Retype the lines of the material word for word, starting with the line that contains "Describe the element at coordinates (480, 105)" and ending with the line that contains "center [40, 988].", both included.

>> Start RECORDS PROVIDED

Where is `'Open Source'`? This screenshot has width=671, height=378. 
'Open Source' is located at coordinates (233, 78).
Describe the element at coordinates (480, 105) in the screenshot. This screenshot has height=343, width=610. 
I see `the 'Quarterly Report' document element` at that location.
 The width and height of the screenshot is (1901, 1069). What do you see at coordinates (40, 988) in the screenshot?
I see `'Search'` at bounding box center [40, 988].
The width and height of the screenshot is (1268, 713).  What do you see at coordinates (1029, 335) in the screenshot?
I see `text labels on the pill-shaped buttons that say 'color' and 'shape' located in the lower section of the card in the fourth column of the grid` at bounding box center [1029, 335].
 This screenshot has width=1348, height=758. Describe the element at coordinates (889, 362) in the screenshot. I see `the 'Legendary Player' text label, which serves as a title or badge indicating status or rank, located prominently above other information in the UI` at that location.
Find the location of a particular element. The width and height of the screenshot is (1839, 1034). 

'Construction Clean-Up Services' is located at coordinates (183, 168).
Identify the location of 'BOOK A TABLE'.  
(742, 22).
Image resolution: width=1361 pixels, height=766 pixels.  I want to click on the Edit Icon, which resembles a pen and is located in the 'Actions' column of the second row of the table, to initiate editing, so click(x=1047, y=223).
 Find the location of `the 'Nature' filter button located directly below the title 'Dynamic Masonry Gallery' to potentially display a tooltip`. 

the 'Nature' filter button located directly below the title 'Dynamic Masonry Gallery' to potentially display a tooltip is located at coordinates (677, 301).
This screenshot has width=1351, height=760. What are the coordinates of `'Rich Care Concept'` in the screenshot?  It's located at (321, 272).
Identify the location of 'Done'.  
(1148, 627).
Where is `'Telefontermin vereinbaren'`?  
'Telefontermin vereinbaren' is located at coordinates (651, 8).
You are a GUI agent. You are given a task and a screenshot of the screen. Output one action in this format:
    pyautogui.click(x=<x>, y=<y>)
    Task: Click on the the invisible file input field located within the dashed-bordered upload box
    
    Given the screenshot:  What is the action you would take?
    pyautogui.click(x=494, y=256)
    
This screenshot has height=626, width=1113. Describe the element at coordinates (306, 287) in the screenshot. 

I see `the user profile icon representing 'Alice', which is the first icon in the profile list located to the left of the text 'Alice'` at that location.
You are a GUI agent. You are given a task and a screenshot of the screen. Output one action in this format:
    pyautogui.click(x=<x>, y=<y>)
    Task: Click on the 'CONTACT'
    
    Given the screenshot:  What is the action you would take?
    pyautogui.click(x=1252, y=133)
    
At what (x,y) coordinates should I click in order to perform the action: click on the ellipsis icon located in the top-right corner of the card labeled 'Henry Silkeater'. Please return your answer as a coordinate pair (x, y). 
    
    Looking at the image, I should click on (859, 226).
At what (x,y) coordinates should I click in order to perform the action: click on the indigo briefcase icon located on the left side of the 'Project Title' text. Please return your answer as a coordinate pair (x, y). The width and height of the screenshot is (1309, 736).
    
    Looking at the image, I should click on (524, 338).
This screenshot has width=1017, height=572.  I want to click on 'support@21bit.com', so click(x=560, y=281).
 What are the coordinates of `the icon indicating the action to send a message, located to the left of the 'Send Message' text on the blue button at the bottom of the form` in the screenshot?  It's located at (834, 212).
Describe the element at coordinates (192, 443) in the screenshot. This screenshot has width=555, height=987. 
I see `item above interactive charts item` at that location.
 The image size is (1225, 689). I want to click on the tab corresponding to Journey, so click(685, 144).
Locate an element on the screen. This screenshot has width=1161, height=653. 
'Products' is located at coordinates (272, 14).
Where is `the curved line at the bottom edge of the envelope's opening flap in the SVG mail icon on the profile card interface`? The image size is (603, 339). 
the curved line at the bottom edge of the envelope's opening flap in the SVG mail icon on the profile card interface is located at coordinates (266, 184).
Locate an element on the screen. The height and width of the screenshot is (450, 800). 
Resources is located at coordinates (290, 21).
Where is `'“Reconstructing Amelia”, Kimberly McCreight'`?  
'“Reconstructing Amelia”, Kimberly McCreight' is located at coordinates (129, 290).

>> End RECORDS PROVIDED

#### [SOLUTION FOR THIS EXERCISE]
Describe the element at coordinates (480, 105) in the screenshot. This screenshot has height=343, width=610. 
I see `the 'Quarterly Report' document element` at that location.
 The width and height of the screenshot is (1901, 1069). What do you see at coordinates (40, 988) in the screenshot?
I see `'Search'` at bounding box center [40, 988].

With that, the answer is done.